CM Sai Pushes Crop Diversification, Offers Rs 15,000/Acre Aid
Synopsis
Key Takeaways
Chhattisgarh Chief Minister Vishnu Deo Sai on Friday, 10 July 2026 announced that the state government will provide input assistance of Rs 15,000 per acre to farmers who cultivate alternative crops under the Krishak Unnati Yojana, framing crop diversification as a new path to agricultural prosperity in the state.
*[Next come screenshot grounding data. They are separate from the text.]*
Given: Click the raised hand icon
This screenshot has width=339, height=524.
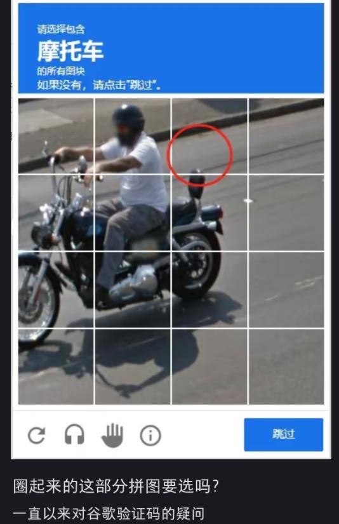Looking at the screenshot, I should (x=112, y=436).

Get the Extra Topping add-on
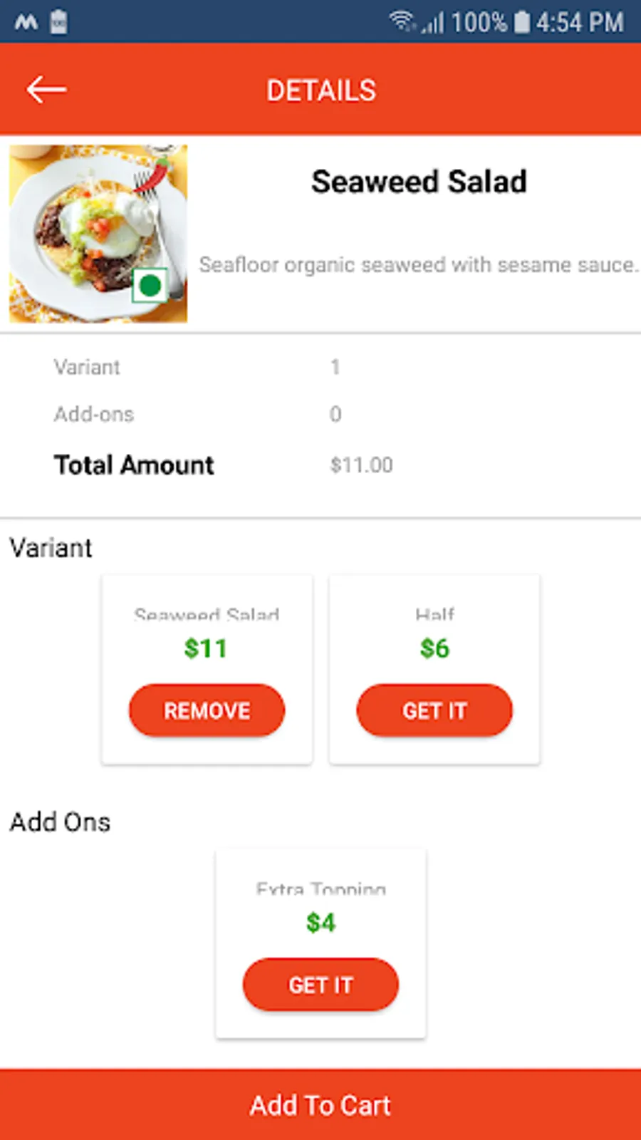[321, 985]
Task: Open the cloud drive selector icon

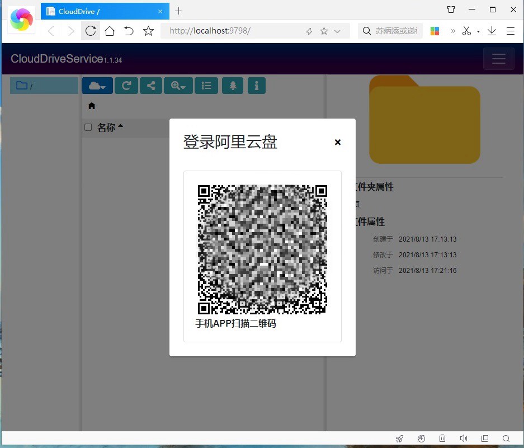Action: click(93, 86)
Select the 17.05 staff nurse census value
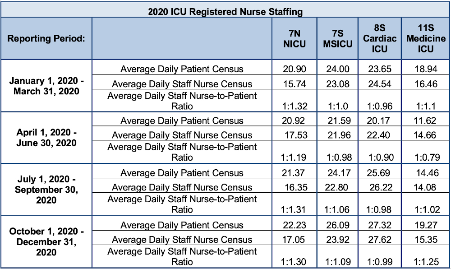 click(x=294, y=240)
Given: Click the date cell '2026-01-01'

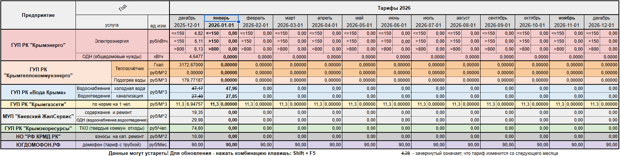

Posting on X in Hindi, Chief Minister Sai wrote: 'फसल विविधीकरण, समृद्धि की नई राह' ('Crop diversification — a new path to prosperity'), describing it as 'a powerful means to increase farmers' income and make farming more profitable.' He specifically named pulses, oilseeds, maize, kodo, kutki, and ragi as the alternative crops being promoted alongside paddy.
Context
Chhattisgarh is one of India's significant paddy-producing states, and its agricultural economy has long been anchored to rice cultivation. While paddy procurement has historically provided a stable income floor for farmers, dependence on a single crop has exposed growers to income volatility, soil degradation, and groundwater stress. Chief Minister Sai's post signals a deliberate state-level push to widen the cropping basket during the 2026 kharif season.
The announcement comes under the banner of what his government calls 'sushasan sarkar' ('good governance government'), a phrase Sai used in the post itself to describe the administration's commitment to farmer welfare.
Policy Backdrop
The Krishak Unnati Yojana is Chhattisgarh's farmer welfare scheme designed to provide input support for the cultivation of alternative crops alongside paddy. The Rs 15,000-per-acre assistance is intended to offset the transition costs farmers face when shifting away from a familiar staple crop to less-established alternatives.
The scheme aligns with a broader national policy direction. The Government of India observed 2023 as the International Year of Millets, promoting nutri-cereals — including ragi, kodo, and kutki — for both cultivation and consumption. Chhattisgarh's focus on these very crops places the state's policy within that continuing national and global push for climate-resilient, nutrition-sensitive agriculture.
Crop diversification has been a recurring theme in Indian agricultural policy as a corrective to the ecological and economic costs of rice monoculture, particularly in states where paddy procurement has crowded out other crops for decades.
Stakeholders and Impact
The primary beneficiaries are Chhattisgarh's paddy farmers who opt to cultivate one or more of the six named alternative crops. The input assistance of Rs 15,000 per acre is positioned as a direct income support measure to make the switch financially viable, particularly for smallholder farmers who may lack the capital to experiment with new crop varieties.
Beyond individual farm incomes, successful diversification could reduce pressure on irrigation infrastructure, improve soil health over successive seasons, and boost local availability of pulses and oilseeds — commodities whose domestic supply India has historically struggled to keep pace with demand. Millets such as ragi and kodo also carry significant nutritional value, making the initiative relevant to public health goals alongside agricultural ones.
What's Next
The immediate focus will be on the operational rollout of the Krishak Unnati Yojana assistance during the current kharif season, including the registration of eligible farmers and the disbursement mechanism for the per-acre support. Any supplementary budget provisions the Chhattisgarh government announces to fund the scheme at scale will be closely watched by farm groups and opposition legislators alike.
If uptake is strong during the 2026 season, the scheme could set a template for how other paddy-dependent states structure financial incentives for millet and pulse cultivation — making Chhattisgarh a policy reference point in India's broader crop-diversification conversation.